On a positive note, we'd like to highlight the performance of PECLD expenses, which improved BRL 50 million year-on-year due to improved expectations of future losses, following increases in collection according to the methodology in force. Finally, contingencies showed a negative result of around BRL 18 million in the year-on-year comparison, mainly due to the increase in mass civil provisions.
Continuing with Slide 7. I'd like to highlight the results of the distributors' financial balance initiatives. On the left-hand side, we can see that the company managed to preserve the stability of adjusted TOTEX in the quarter. When compared to the first quarter of 2023, adjusted TOTEX varied by only BRL 13 million or around 3%. Looking at the right-hand side of the slide, we can see that the distributors' company cash generation measured by adjusted EBITDA minus CapEx was negative by around BRL 41 million in the quarter.

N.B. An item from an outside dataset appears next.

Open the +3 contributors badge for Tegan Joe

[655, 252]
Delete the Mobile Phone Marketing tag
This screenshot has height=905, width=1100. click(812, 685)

This is due to the increase in losses in the period as was mentioned before.
Finally, on Slide 8, we analyze the EBITDA of our energy generation and commercialization segment. In the quarter, the business generated an EBITDA of BRL 172 million, down 15% on the same period last year. This slowdown is mainly due to the unfavorable hydrological scenario in the period, which contributed due to GSF falling from an average of 101% in the first 3 months of 2023 to 90% in the first quarter of 2024. I'd also like to highlight BRL 49 million in cash received by Light Energia as a result of the earn-out payment provided for in the contract for the sale of Light's stake in the Guanhães and Paracambi SHPPs. As a result, the net profit of the generation and trading business was BRL 95.6 million in the quarter.

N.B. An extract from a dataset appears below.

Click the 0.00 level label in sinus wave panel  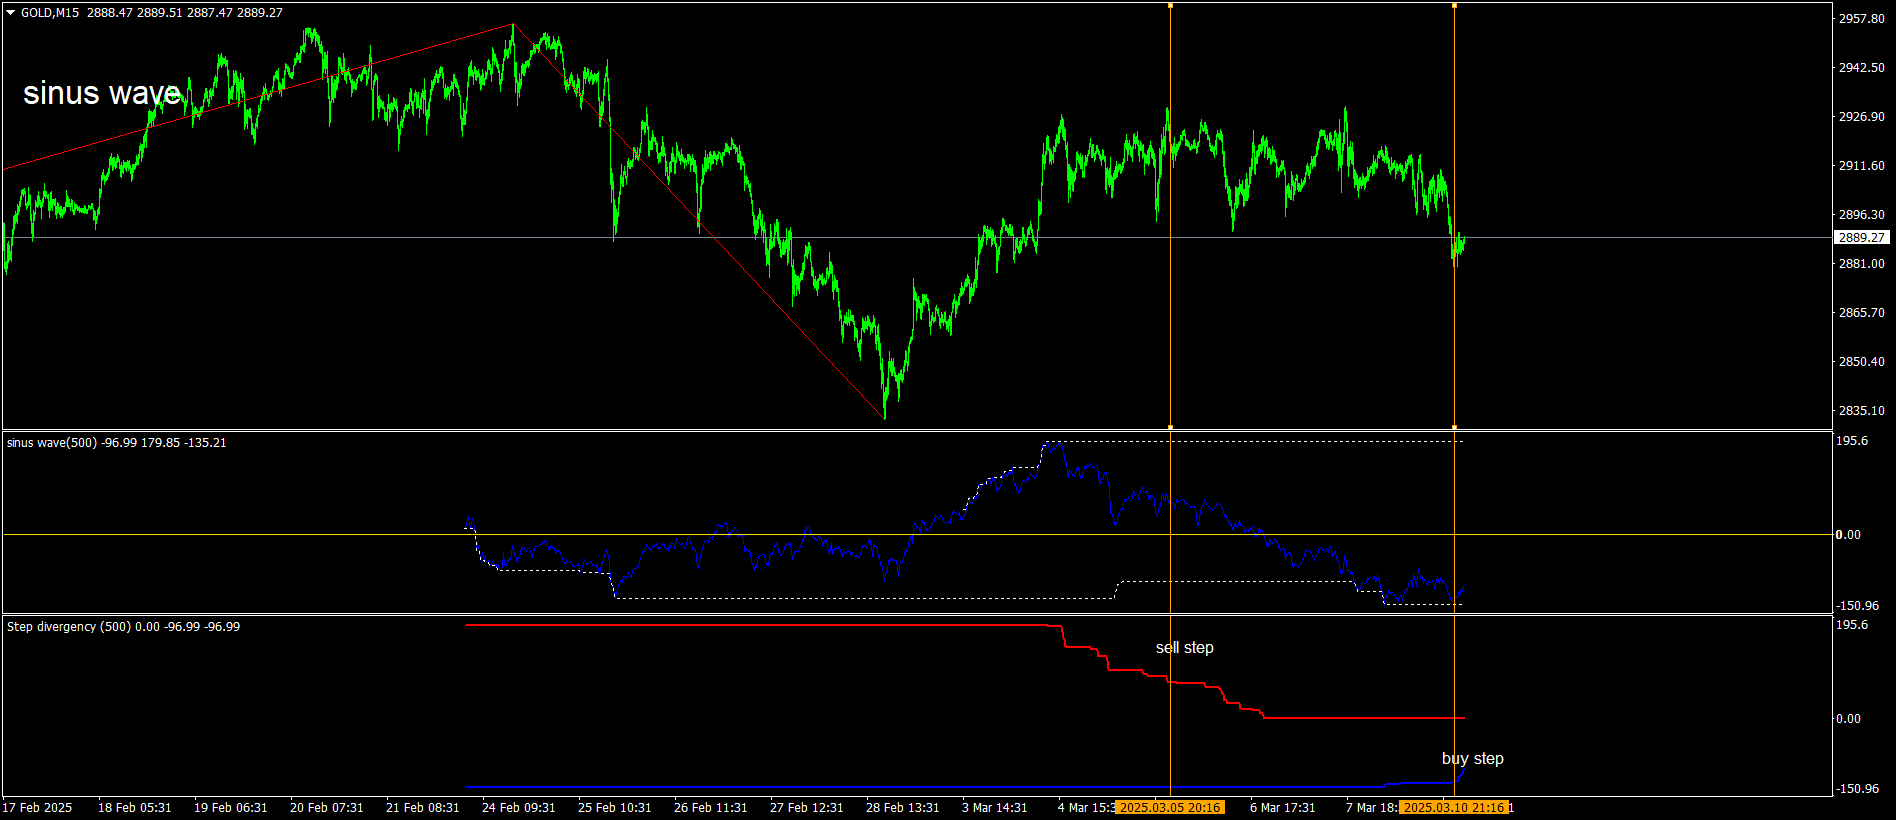[1849, 535]
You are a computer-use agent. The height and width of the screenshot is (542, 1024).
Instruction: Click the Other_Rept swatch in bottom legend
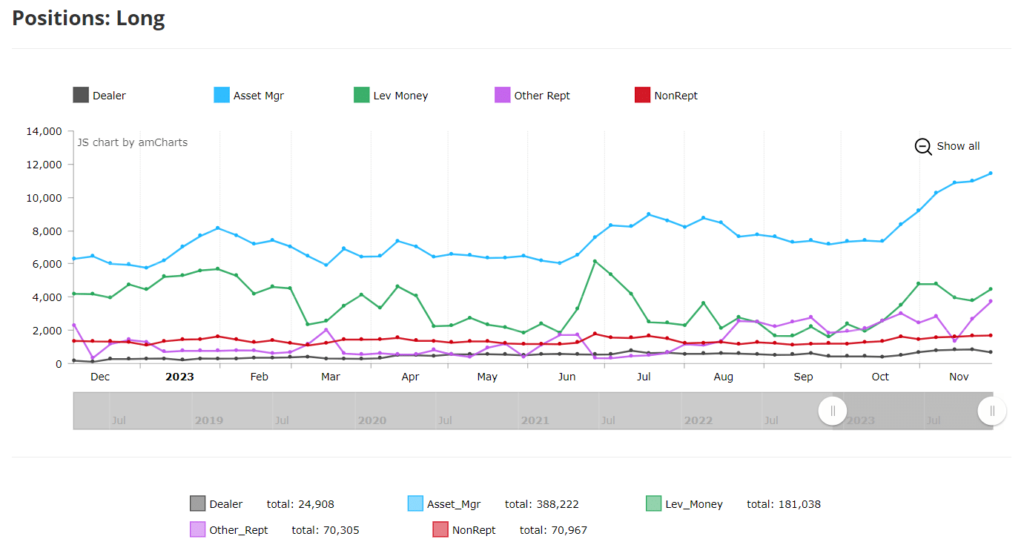pyautogui.click(x=198, y=529)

That concludes my remarks, and I hand over to the moderator so we can begin the Q&A session. Thank you very much.
[Operator Instructions] The question-and-answer session is now closed. We would like to give the floor to Mr. Alexandre for his closing remarks.
This concludes the company's earnings call. On behalf of Light, thank you for listening. And once again, the Investor Relations team is always available to answer your questions. Have a good day.
[Statements in English on this transcript were spoken by an interpreter present on the live call.]